Now, in collaboration with UKCAF, John has accused the Agency of claiming to rely on this ECJ ruling case to support its position, when it actually demolishes it altogether. He says

"There can be no more damning evidence of the deliberate and politically-influenced improper exercise of (your) regulatory function. The ECJ ruling MUST be enforced in every member state - failing to do so for the past four years appears to constitute very serious maladministration, and demands an immediate Inquiry."

In a dramatic escalation of the confrontation, Taylor has now informed Spottiswoode that the Agency has referred the matter to its solicitors for an opinion, and will reply as soon as this is available.

This is a very important escalation of the challenge to the Agency over its persistent refual to concede that fluoridated water is a medicine. It has now been forced

into a corner, and must explain its position publicly and in detail. Any opinion will now need to be completely robust and verifiable, in Court if necessary, as any cracks will be pounced upon by those expert lawyers who have been waiting for an opportunity to test the Agency's increasingly desperate attempts to to justify its extremly shaky position.

There is no guarantee that the MHRA will just admit that its perverse interpretation of the EC law is wrong, forcing an immediate shut-down of fluoridation in the UK and a potential admission of liability for medical damages.
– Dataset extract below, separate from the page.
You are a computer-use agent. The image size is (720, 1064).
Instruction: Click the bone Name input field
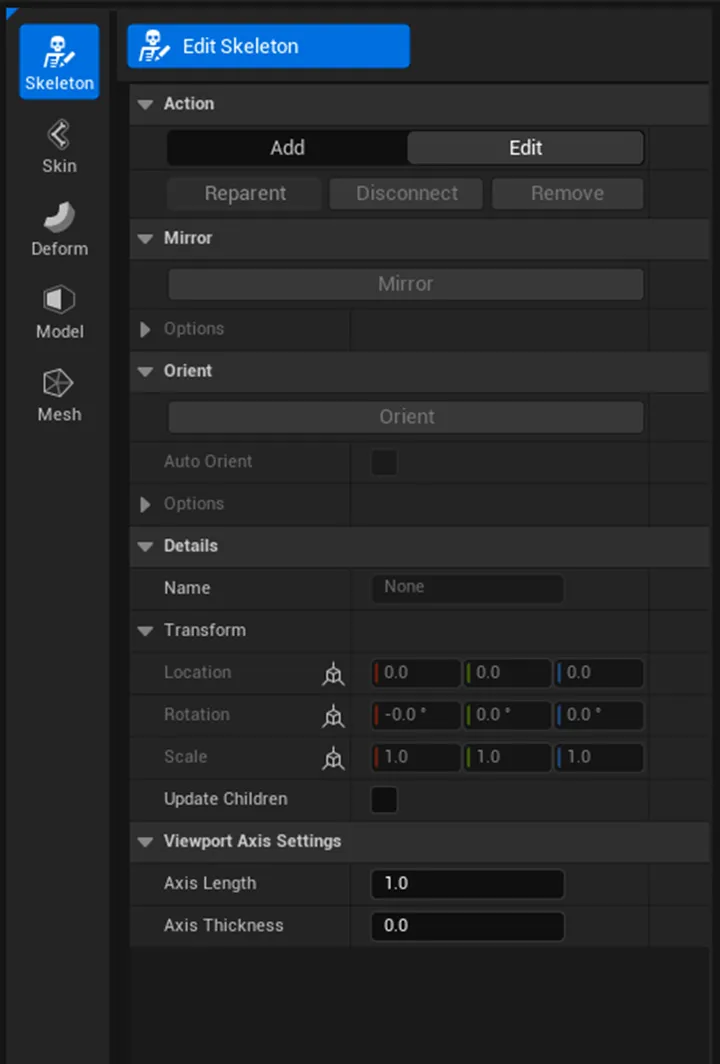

After all, if the evidence of the high prevalence of dental fluorosis in all fluoridated communities is to be believed, thousands of children who were born in the UK since the 2005 ruling will now develop this disfiguring condition within the next few years. This would have been avoided had the MHRA immediately complied with the ECJ ruling, forcing this unlicensed medicnal product out of the nation's water supply networks.

An accusation of maladministration is a very serious charge against any public authority, and one that even this beleagured Government cannot ignore. This is especially the case where predictable and entirely avoidable physical damage to children has been, or will be, a direct consequence.

The challenge to the UK Government is hotting up, but this is only the first of several legal confrontations that are developing here in the UK. Others are under way before the European Commission, and our friends in Australia are keen to get to grips with their own fluoride pushers.

What is needed now are independent expert opinions from legal specialists, to establish that my interpretation of the ECJ's ruling with respect to fluoridated water is correct, and applies to their own domestic legal codes. Once that has been done, the discredited practice of water fluoridation will be on borrowed time, worldwide, as both the medical damages caused by fluoride and the obstacles to trade in fluoride-contaminated products begin to bite.